Caffe2 Model Zoo


Caffe2’s Model Zoo is maintained by project contributors on this GitHub repository. Head over there for the full list.


Model Zoo Overview

If you want to get your hands on pre-trained models, you are in the right place! One of the greatest things about Caffe was the vibrant community of developers and researchers that shared their work in the original Caffe model zoo. In Caffe2’s Model Zoo you will not only find a selection of original Caffe models, but we also provide a set of models here that are ready for use with Caffe2.

You can use these models to quickly build demo applications and explore deep learning capabilities without doing any time-consuming and resource-intensive training. You can recreate and evaluate the results from other’s projects, hack together new uses, or improve upon the previously posted models. This is the place for sharing too. If you’ve created something interesting, please create a Github Issue and share your project, so after a community evaluation, we can share it here in the Model Zoo!

Compatibility

Caffe2 utilizes a newer format, usually found in the protobuf .pb file format, so original .caffemodel files will require conversion. Several Caffe models have been ported to Caffe2 for you. A tutorial and sample code is also provided so that you may convert any Caffe model to the new Caffe2 format on your own.

Converting Models from Caffe to Caffe2

If you have existing Caffe models or have been using Caffe and want a quick jumpstart, checkout the Caffe Migration to start.

Submitting Your Model to Caffe2’s Model Zoo

Please file an Issue to have your project and related models added to the zoo, or if you’re already a contributor to the project you can add your entry directly to the model zoo repo.

Downloading and Importing Caffe2 Models

Loading up a pre-trained model to do things like predictions such as object detection is very simple in Caffe2. You need two files: 1) a protobuf that defines the network, and 2) a protobuf that has all of the network weights. The first is generally referred to as the predict_net and the second the init_net. The predict net is small, and the the init_net is usually quite large. Below are two protobuf files that are used to run the Squeezenet model. Click the icon to download them.

Protobuf file Download
predict_net.pb download predict_net.pb
init_net.pb download predict_net.pb

Using them from within Python is easy. Just open the files by passing in the path to them where you see path_to_INIT_NET and path_to_PREDICT_NET respectively. You’ll read them into init_net and predict_net, then you’ll spawn a new Caffe2 workspace automatically when you call workspace.Predictor. This call is a wrapper directly to the C++ API Predictor and all you need to pass it is the two protobuf files you just opened.

  1. with open(path_to_INIT_NET) as f:
  2. init_net = f.read()
  3. with open(path_to_PREDICT_NET) as f:
  4. predict_net = f.read()
  5.  
  6. p = workspace.Predictor(init_net, predict_net)

From here you can do a simple prediction. Continuing with the Squeezenet example, we can pass in a prepped image and get a answer back with the results - which may contain an accurate detection of an object in the image.

  1. results = p.run({'data': img})

Model Downloader Module

A great new model downloading and importing feature has been added to Caffe2. It is simple to use, and allows you to setup and run a pre-trained model very quickly. It has an —install or -i argument that will install the model as a python module. If you don’t use the install switch, it simply downloads the model into your current directory.

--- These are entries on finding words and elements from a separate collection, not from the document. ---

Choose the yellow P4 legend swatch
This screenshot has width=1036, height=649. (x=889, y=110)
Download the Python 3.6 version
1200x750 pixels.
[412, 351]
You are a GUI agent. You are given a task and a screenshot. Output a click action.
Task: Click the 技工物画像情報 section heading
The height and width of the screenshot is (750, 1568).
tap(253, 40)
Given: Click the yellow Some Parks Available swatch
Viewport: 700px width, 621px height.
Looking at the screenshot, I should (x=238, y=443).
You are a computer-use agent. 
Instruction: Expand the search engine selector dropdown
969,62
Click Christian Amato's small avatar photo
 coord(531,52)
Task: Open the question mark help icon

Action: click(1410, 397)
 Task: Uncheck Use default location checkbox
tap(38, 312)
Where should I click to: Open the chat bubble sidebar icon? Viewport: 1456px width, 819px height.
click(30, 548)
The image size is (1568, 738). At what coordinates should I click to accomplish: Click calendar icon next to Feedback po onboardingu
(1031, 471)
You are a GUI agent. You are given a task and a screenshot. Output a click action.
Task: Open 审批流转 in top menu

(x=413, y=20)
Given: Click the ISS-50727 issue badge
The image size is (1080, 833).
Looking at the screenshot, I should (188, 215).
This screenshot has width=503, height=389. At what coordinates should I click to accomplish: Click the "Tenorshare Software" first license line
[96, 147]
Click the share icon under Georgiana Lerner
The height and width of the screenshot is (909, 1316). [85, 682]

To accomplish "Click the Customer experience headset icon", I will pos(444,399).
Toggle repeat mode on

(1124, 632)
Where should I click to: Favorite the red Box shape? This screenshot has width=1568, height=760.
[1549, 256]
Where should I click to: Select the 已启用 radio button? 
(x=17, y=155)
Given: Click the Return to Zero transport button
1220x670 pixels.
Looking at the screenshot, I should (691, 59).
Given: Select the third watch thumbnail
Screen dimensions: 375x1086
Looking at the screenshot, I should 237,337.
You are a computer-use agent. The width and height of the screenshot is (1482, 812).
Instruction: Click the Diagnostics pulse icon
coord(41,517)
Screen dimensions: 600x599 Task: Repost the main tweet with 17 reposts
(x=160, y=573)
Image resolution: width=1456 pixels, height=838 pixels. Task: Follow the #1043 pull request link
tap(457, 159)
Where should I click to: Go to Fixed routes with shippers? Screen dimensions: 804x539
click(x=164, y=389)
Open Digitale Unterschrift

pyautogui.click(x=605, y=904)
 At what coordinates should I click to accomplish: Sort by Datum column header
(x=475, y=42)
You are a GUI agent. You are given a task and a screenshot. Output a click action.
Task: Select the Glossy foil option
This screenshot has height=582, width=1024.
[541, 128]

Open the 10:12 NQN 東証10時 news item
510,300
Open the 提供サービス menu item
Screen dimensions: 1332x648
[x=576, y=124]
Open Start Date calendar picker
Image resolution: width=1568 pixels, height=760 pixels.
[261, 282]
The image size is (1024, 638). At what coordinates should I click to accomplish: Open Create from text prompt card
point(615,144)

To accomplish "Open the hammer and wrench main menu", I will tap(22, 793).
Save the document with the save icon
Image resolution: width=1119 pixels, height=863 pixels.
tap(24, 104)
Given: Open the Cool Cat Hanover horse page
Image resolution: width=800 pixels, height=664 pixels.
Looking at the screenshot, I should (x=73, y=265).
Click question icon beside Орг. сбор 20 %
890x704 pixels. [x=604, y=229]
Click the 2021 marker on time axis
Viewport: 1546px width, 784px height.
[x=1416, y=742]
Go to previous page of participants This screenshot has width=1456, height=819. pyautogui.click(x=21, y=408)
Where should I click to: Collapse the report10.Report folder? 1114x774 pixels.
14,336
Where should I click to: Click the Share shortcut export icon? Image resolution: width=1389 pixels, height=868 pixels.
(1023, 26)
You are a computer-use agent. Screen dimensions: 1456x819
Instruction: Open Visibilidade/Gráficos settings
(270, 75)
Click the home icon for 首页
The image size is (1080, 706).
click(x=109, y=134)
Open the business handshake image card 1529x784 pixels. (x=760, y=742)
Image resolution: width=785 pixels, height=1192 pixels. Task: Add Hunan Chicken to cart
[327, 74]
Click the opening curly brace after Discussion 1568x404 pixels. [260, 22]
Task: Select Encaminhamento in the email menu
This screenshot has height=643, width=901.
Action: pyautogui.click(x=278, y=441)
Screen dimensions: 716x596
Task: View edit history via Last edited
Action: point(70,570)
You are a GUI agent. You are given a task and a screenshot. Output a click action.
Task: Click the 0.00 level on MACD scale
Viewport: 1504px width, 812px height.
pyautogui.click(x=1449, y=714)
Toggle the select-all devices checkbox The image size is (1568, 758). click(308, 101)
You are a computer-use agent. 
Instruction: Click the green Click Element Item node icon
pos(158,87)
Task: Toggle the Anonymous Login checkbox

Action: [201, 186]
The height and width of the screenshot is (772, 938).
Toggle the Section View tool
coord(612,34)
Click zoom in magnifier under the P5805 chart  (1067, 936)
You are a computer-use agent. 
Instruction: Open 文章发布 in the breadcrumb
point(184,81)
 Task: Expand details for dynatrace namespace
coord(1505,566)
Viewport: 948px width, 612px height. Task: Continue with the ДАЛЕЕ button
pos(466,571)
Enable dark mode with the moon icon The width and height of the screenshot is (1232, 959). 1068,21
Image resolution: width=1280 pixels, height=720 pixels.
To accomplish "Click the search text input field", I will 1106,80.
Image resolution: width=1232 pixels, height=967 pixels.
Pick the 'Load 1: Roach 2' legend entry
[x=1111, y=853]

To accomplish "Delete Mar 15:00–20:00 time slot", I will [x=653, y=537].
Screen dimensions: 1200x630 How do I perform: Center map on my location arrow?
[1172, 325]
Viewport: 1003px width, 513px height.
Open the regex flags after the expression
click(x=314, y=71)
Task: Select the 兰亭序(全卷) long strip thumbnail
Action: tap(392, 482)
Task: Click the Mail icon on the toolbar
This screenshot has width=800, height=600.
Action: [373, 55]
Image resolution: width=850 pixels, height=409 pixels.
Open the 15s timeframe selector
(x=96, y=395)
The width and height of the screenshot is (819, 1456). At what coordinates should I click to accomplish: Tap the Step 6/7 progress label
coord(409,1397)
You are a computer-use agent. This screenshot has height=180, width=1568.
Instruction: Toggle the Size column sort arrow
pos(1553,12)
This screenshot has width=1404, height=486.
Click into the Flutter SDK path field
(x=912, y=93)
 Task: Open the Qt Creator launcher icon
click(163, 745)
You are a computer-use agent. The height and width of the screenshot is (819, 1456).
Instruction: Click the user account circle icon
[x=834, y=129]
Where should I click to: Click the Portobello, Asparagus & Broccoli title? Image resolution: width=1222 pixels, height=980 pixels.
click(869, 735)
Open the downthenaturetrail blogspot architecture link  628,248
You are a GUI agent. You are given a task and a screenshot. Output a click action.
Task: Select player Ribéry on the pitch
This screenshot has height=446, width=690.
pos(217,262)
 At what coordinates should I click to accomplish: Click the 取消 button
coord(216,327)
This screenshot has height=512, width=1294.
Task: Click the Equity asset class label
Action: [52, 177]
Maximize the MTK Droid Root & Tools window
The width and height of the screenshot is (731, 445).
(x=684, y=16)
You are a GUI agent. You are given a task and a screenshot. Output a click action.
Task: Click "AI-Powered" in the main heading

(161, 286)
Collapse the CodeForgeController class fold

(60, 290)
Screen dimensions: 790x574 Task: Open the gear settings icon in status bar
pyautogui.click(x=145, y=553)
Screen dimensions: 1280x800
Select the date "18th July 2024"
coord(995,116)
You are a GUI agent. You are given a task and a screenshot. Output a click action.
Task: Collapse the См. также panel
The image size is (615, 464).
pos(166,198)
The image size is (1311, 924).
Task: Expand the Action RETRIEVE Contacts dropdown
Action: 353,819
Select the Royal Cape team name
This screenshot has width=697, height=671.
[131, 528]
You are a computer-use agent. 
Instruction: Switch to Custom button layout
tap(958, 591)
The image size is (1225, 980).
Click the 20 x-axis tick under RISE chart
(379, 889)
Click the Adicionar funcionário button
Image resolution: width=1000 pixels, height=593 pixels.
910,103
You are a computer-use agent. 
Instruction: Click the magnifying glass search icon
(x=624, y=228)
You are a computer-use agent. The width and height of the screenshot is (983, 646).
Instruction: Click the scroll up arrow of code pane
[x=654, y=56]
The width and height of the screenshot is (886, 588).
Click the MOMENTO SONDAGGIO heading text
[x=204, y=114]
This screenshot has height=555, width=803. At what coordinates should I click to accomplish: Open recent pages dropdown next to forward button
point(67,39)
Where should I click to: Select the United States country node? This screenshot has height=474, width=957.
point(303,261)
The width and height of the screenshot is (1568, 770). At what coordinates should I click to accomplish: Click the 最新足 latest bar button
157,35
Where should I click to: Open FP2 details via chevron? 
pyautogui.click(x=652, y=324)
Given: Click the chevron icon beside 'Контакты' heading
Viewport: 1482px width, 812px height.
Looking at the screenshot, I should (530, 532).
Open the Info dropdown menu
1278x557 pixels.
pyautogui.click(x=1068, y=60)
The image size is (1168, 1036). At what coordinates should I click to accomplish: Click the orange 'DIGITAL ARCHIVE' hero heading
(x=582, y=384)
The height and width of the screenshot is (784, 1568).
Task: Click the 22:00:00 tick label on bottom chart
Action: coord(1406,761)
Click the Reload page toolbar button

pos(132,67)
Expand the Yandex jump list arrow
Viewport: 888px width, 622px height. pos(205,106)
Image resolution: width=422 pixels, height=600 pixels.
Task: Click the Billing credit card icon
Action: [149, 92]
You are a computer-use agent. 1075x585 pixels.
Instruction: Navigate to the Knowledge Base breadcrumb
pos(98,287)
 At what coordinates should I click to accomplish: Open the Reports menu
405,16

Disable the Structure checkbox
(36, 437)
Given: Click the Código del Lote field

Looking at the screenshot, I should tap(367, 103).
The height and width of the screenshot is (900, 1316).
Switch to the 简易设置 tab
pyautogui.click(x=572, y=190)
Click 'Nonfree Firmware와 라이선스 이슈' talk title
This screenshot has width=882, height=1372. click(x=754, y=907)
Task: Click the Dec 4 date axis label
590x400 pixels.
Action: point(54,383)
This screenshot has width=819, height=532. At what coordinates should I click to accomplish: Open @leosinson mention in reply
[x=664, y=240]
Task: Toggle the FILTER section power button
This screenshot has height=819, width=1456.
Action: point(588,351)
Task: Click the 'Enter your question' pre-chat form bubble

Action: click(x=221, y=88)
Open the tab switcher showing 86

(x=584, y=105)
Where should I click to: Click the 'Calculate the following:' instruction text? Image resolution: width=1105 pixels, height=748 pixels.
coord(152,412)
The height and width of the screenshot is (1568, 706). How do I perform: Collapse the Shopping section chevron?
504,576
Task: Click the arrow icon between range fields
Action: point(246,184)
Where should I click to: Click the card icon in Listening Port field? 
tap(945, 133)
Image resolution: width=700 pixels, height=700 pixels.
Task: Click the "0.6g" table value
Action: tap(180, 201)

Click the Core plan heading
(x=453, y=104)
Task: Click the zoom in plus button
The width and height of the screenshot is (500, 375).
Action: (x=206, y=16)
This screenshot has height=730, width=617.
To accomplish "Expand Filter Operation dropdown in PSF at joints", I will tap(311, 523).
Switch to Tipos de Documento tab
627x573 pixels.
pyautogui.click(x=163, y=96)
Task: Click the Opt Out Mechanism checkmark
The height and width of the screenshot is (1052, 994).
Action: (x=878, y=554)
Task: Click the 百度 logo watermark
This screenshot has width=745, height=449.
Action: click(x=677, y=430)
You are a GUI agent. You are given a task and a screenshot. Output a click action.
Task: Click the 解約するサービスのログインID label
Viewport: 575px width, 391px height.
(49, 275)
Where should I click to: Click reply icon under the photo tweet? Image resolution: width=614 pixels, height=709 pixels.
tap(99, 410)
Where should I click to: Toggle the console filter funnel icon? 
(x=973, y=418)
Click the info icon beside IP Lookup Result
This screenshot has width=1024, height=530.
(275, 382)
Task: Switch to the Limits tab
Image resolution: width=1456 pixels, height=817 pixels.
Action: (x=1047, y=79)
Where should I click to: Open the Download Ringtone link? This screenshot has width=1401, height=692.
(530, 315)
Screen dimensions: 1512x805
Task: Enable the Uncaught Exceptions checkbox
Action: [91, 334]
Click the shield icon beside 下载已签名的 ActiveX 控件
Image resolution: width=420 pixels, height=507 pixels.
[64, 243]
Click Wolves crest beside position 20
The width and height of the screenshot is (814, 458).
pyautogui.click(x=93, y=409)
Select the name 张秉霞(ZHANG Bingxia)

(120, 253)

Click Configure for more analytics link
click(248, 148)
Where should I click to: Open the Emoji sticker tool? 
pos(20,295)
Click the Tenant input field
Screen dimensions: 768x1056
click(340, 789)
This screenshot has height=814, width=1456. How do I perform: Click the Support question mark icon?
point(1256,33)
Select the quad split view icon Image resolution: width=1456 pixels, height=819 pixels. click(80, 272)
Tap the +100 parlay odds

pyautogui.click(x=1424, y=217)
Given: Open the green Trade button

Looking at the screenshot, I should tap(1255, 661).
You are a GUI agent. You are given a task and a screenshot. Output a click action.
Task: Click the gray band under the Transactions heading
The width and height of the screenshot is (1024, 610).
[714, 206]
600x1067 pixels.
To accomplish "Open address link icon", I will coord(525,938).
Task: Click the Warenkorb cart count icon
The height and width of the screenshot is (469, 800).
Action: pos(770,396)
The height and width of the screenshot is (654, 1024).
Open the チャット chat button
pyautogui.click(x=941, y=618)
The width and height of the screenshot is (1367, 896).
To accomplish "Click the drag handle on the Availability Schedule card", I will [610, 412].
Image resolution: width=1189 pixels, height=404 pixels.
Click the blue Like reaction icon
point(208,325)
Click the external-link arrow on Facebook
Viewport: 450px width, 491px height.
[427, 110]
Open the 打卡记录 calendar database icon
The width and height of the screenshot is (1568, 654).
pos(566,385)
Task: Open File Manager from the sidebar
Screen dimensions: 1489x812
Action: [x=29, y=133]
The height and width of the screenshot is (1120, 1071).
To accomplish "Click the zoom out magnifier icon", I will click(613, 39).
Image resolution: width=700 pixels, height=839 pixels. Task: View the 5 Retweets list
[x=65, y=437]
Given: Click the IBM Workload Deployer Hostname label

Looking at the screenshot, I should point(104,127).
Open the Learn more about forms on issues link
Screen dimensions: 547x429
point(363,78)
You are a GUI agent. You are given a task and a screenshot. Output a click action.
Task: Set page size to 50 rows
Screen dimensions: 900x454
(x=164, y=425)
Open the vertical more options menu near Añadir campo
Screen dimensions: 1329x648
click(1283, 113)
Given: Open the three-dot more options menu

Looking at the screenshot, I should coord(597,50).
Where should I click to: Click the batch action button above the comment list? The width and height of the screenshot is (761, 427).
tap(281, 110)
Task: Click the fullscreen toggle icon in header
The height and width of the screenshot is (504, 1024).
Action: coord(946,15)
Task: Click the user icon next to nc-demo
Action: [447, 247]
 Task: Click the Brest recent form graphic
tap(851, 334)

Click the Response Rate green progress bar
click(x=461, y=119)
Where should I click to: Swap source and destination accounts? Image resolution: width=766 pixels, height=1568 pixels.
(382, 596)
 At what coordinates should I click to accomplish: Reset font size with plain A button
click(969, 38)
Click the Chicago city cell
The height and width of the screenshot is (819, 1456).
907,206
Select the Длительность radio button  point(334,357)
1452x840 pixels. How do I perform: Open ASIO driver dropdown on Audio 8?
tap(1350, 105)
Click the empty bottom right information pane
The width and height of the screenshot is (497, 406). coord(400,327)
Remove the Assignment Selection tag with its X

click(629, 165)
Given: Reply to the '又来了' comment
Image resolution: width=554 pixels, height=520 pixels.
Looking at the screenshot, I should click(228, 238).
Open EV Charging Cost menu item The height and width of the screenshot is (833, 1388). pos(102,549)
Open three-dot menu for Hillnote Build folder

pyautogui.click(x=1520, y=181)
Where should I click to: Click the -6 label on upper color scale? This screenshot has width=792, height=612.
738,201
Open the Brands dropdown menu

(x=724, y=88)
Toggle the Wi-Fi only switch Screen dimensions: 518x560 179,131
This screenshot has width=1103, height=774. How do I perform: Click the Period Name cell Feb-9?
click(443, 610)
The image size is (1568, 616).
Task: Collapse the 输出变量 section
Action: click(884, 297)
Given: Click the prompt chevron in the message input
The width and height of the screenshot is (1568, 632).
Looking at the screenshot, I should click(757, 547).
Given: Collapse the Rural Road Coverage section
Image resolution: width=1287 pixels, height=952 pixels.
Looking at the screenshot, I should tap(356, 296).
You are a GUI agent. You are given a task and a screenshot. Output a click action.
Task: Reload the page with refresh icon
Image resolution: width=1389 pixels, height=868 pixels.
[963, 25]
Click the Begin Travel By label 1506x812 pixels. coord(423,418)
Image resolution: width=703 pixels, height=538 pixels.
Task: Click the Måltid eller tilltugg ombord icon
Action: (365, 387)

For example, downloading and installing the squeezenet model:

  1. python -m caffe2.python.models.download --install squeezenet

Then you can use python to import the model directly as a module. If you have trouble, try running this with sudo and/or forcing the PYTHONPATH for sudo with sudo PYTHONPATH=/usr/local python -m caffe2.python.models.download —install

  1. from caffe2.python import workspace
  2. from caffe2.python.models import squeezenet as mynet
  3. import numpy as np
  4.  
  5. init_net = mynet.init_net
  6. predict_net = mynet.predict_net
  7. # you must name it something
  8. predict_net.name = "squeezenet_predict"
  9.  
  10. # Dummy batch
  11. data = np.random.rand(1, 3, 227, 227)
  12. workspace.FeedBlob("data", data)
  13.  
  14. workspace.RunNetOnce(init_net)
  15. workspace.CreateNet(predict_net)
  16. p = workspace.Predictor(init_net.SerializeToString(), predict_net.SerializeToString())

This yields init_net and predict_net fully parsed protobufs that are ready to be loaded into a net, and within a few lines of Python you’ve instantiated a neural network from a pre-trained model.